As a child in upstate New York, Martin often spent time in his family’s basement building things, taking things apart, and putting them back together. He wanted to understand how they worked – and how he could make them better. It’s a trait that has served him well as an inventor and social entrepreneur.
Martin earned a bachelor’s degree in mechanical engineering from Cornell University in 1979, followed by a master’s and doctorate in mechanical design and theoretical and applied mechanics from Stanford University. While finishing his Ph.D., Following his graduation and a trip to Peru that ignited his interest in using his engineering skills to address issues off extreme poverty, Martin earned a Fulbright Scholarship to travel to Kenya to study the appropriate technology movement and the relationship between technology and poverty. Based on the E.F. Schumacher book, Small Is Beautiful, the appropriate technology movement opined that small-scale, locally made, labor-intensive technologies could pull a poor rural village out of poverty. The appropriate technology movement ended in the mid-1980s, but studying its demise gave Martin many important insights about how things could be made to work better.

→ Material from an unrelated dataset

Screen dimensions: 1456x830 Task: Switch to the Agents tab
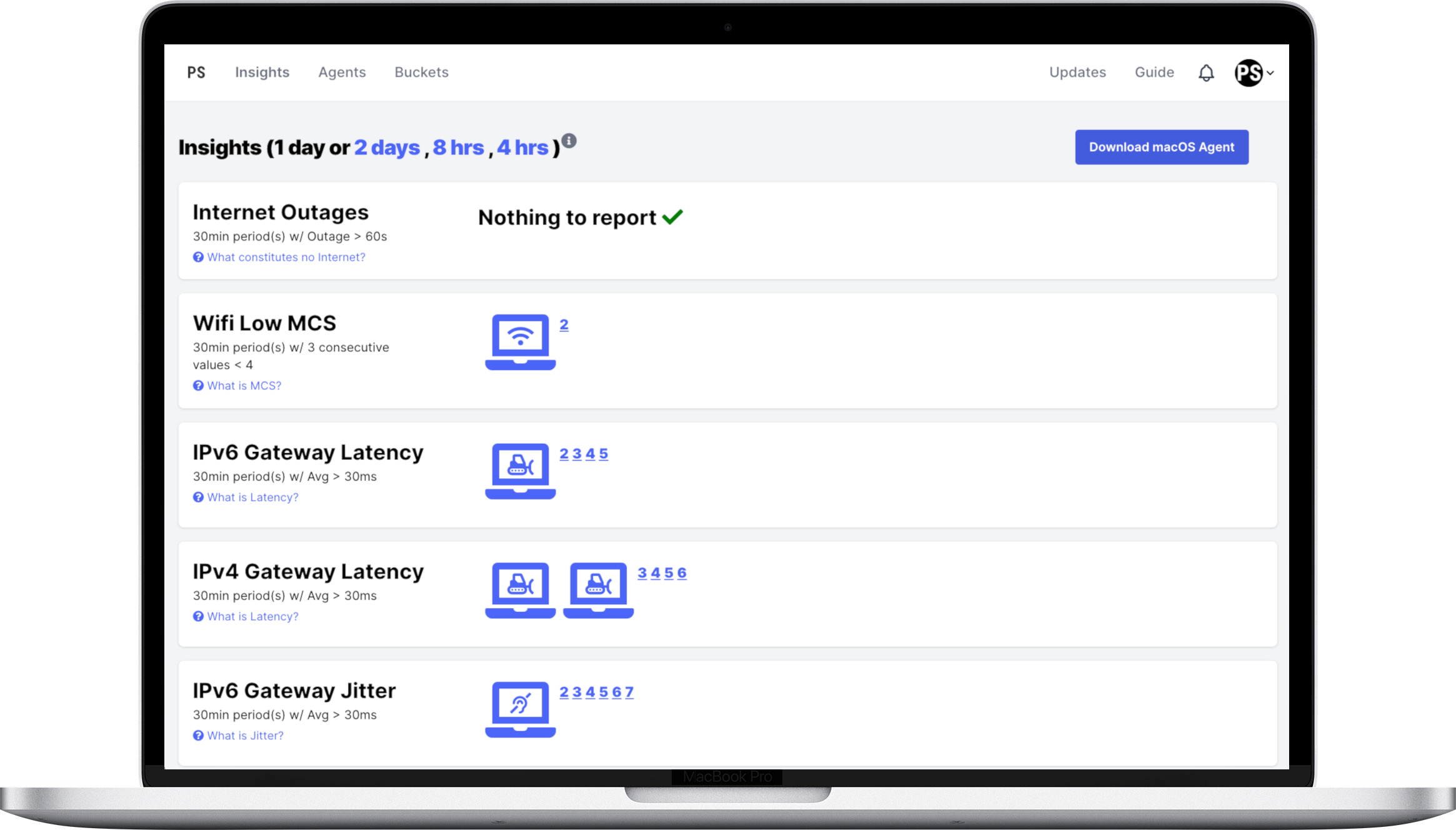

Martin expected to be in Kenya for 10 months. He stayed for 25 years. After his Fulbright Scholarship ended, he spent the next five years working for ActionAid, a British non-profit organization, where he met Nick Moon, KickStart’s other co-Founder.
Martin continues to design and invent in addition to his role as CEO of KickStart. He believes that design is most successful when approached collaboratively, and he continues to mentor and direct designers and engineers in Kenya and beyond, both from universities and renowned firms like IDEO.